Este plan instruye a la escuela a abordar acciones de manera transversal e integrar a todos los miembros de la comunidad educativa. Paralelamente, la asignatura de Historia, Geografía y Ciencias Sociales (HGyCS), cuenta con un eje de formación ciudadana que propone desarrollar habilidades para la vida cívica del educando. Adicionalmente, según ha señalado el Ministerio de Educación, se incorporará próximamente la signatura de Formación Ciudadana en 3º y 4º medio.

Las escuelas dependientes del Estado deben procurar construir un PFC que, por una parte, incluya a los diversos actores de las comunidades educativas y, por otra, de cumplimiento a los objetivos impulsados por la ley, mediante la creación y puesta en práctica de acciones colegiadas por los miembros de la institución. Además, la ley solicita que la escuela logre alcanzar congruencia entre su PFC, su Proyecto Educativo Institucional (PEI) y su Plan de Mejoramiento Educativo (PME), velando por ciertos rasgos identitarios y de contextualización ante la realidad propia, lo que puede ser considerado como un acercamiento a la innovación curricular.

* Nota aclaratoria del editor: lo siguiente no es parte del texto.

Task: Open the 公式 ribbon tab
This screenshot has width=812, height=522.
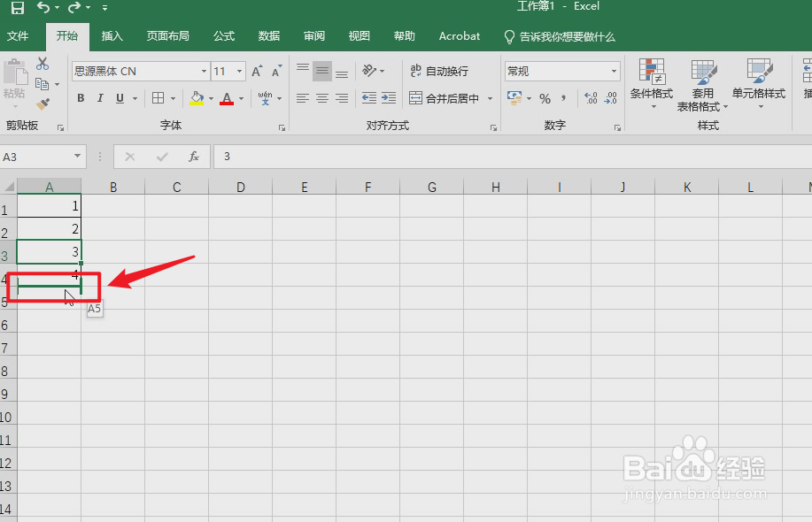Action: 224,36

El PFC ofrece la oportunidad de que sea creado y aplicado por la propia escuela, entregándole autonomía y libertad a la institución. Sin embargo, al mismo tiempo, el Estado endosa a las comunidades educativas la responsabilidad y el desafío de promover -con los medios que tengan disponibles- el desarrollo de habilidades cívicas y ciudadanas dentro de las escuelas, y vincularlas con los perfiles de formación de cada institución.

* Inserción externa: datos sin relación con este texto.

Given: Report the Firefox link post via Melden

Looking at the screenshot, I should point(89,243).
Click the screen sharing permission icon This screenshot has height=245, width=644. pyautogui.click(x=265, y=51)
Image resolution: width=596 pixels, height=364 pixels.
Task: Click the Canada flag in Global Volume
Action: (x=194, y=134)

En el proceso de creación e implementación del PFC, es fundamental que el equipo de gestión y el resto de la comunidad educativa le otorguen la relevancia curricular que le corresponde. Este plan surge como una prescripción curricular simbiótica, construida en distintos niveles educativos, instruida por el Estado (macro) pero diseñada y aplicada por la escuela (meso); de esta manera se hace parte del currículum oficial al igual que los Programas de Estudio o las Bases Curriculares vigentes.

También es importante destacar un elemento clave para la creación e implementación del PFC: la formación profesional docente. Según Cárcamo (2008)[2], los programas de estudio de pedagogía no han abordado de manera transversal los valores cívicos y ciudadanos, ni mucho menos han instado a los estudiantes a desarrollar habilidades en esta área. Lo anterior ha sido reservado exclusivamente a las especializaciones disciplinarias del área humanista, en especial los programas de formación para profesores de HGyCS. En otras palabras, el currículum prescrito exige un abordaje holístico de la formación ciudadana, sin embargo, los programas universitarios de pedagogía no integran esta exigencia de manera transversal.

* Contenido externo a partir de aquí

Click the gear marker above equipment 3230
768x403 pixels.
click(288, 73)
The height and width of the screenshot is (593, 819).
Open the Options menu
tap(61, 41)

Debido a lo anterior, en la actualidad, la formación profesional en el ámbito de la formación cívica es considerada casi exclusiva del profesor de HGyCS, al que podrían delegarse con mayor exclusividad ciertos roles o trabajos en el Plan de Formación Ciudadana. Ello mermaría la intención original de construir y llevar a cabo el PFC entre todos los miembros de la comunidad educativa y de manera transversal.

 


[1] García, C. & Flores, L. (2011). Los desafíos de la formación ciudadana y la cohesión social frente a la des-subjetivación del sistema. Hacia una interpretación del fenómeno social desde la subjetividad. Estudios Pedagógicos, XXXVII (2), 329-344.

[2] Cárcamo, H. (2008). Ciudadanía y formación inicial docente: explorando las representaciones sociales de académicos y estudiantes. Revista De Pedagogía, 29 (85).